▶ [WORK INSTRUCTIONS]: Write out the listing from the line with "Cookies (52, 2536)" to the line with "[Mobile menu icon] (232, 18)", both lines included, exactly and nothing beyond. Leave pictures out.

▶ [INFORMATION GIVEN]:
----

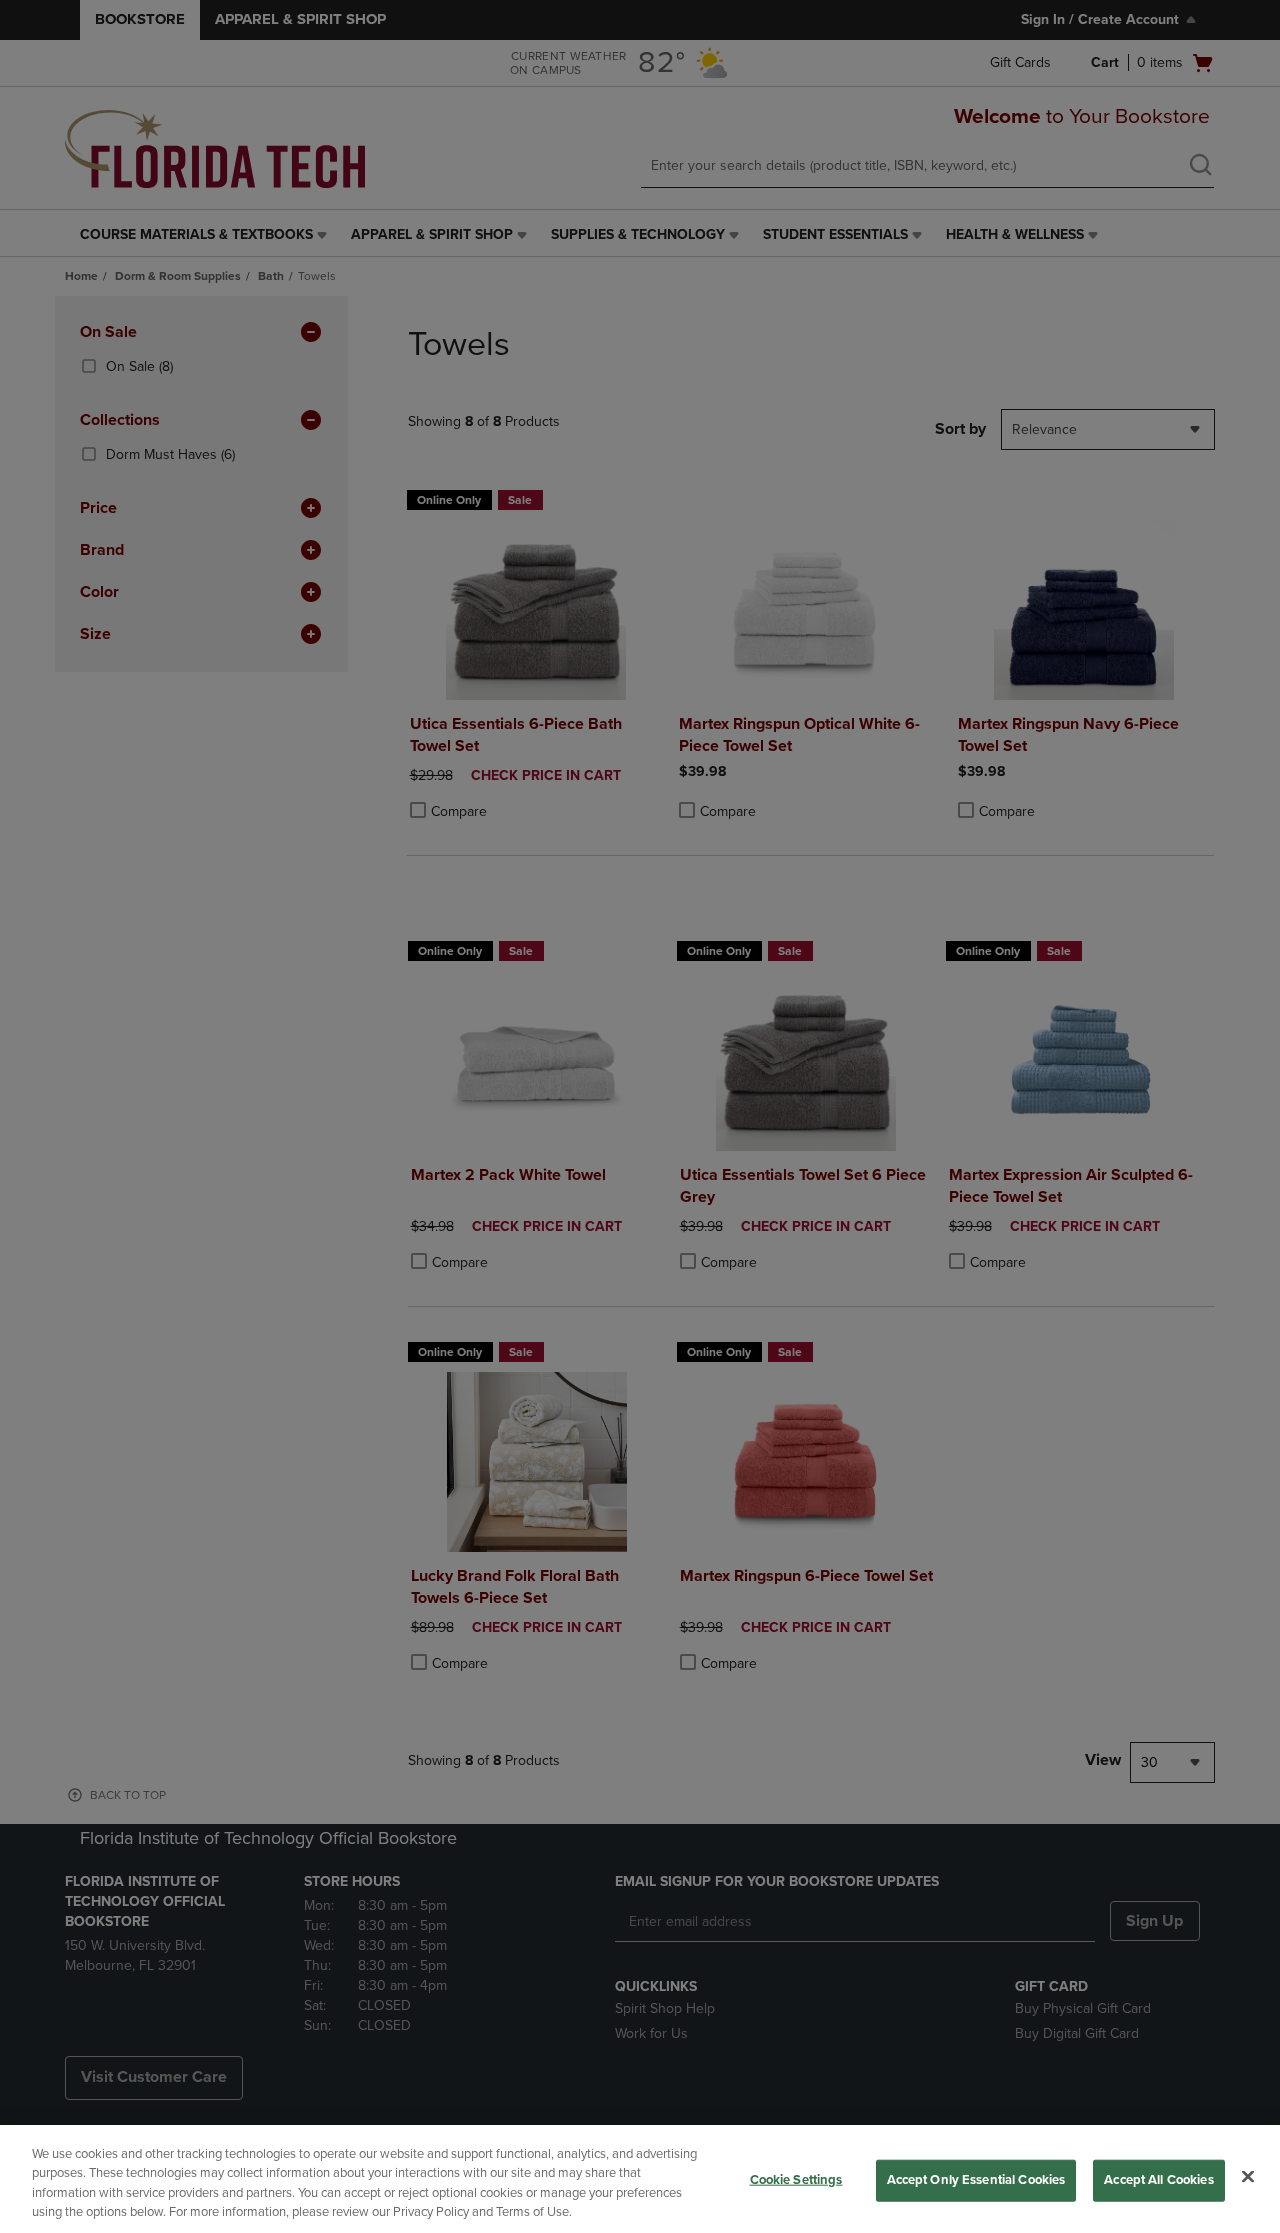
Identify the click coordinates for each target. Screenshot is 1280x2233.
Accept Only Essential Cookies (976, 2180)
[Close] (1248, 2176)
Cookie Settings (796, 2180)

----

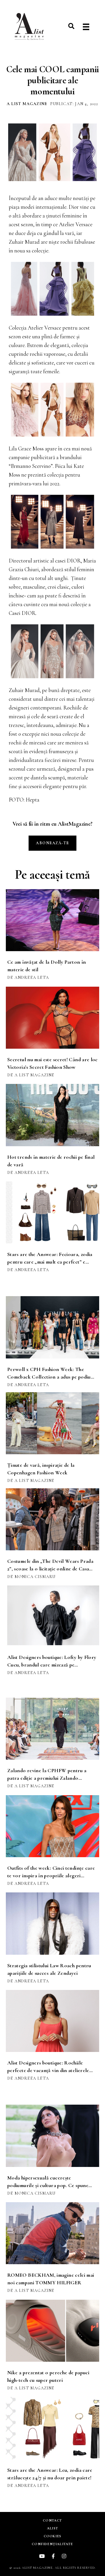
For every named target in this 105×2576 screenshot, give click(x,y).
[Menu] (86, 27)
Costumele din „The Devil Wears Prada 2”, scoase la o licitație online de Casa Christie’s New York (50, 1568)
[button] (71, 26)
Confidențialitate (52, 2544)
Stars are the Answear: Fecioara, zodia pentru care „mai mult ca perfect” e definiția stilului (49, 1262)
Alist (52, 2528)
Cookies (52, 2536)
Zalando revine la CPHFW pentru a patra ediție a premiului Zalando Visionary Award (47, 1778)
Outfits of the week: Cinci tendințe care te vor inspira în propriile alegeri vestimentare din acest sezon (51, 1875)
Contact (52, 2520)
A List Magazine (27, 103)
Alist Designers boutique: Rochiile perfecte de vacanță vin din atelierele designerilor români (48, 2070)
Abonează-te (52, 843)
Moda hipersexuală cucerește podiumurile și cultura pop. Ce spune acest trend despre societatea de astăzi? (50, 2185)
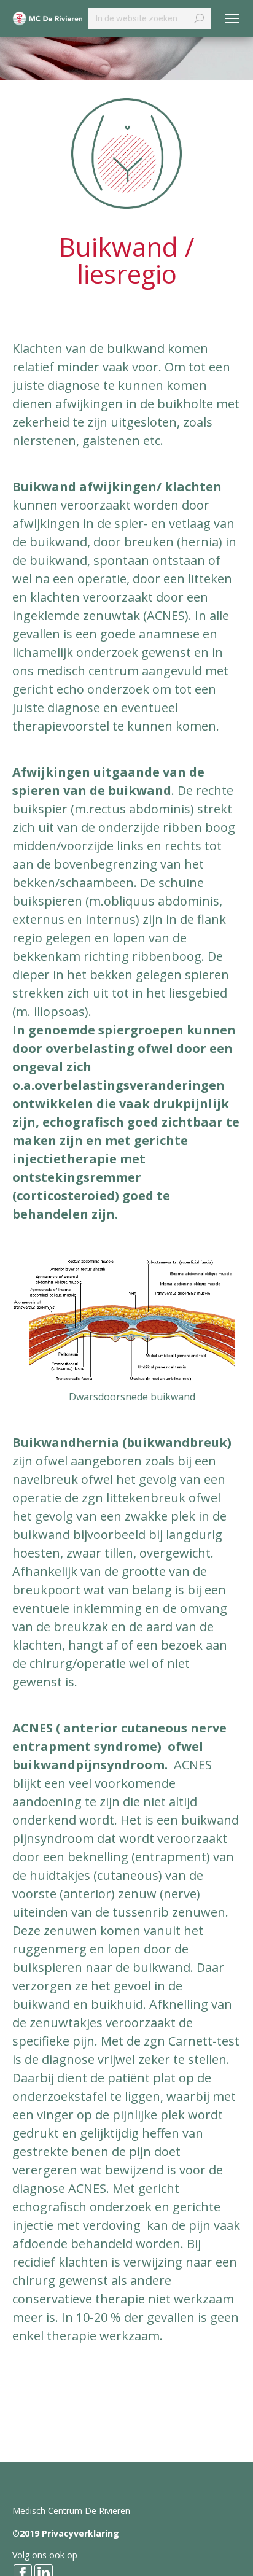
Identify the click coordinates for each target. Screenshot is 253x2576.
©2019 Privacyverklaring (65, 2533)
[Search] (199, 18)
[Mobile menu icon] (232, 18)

----

▶ [RESPONSE]:
Cookies (52, 2536)
Zalando revine la CPHFW pentru a patra ediție a premiului Zalando Visionary Award (47, 1778)
Outfits of the week: Cinci tendințe care te vor inspira în propriile alegeri vestimentare din acest sezon (51, 1875)
Contact (52, 2520)
A List Magazine (27, 103)
Alist Designers boutique: Rochiile perfecte de vacanță vin din atelierele designerilor români (48, 2070)
Abonează-te (52, 843)
Moda hipersexuală cucerește podiumurile și cultura pop. Ce spune acest trend despre societatea de astăzi? (50, 2185)
Identify the click coordinates for each target. Screenshot is 253x2576.
©2019 Privacyverklaring (65, 2533)
[Search] (199, 18)
[Mobile menu icon] (232, 18)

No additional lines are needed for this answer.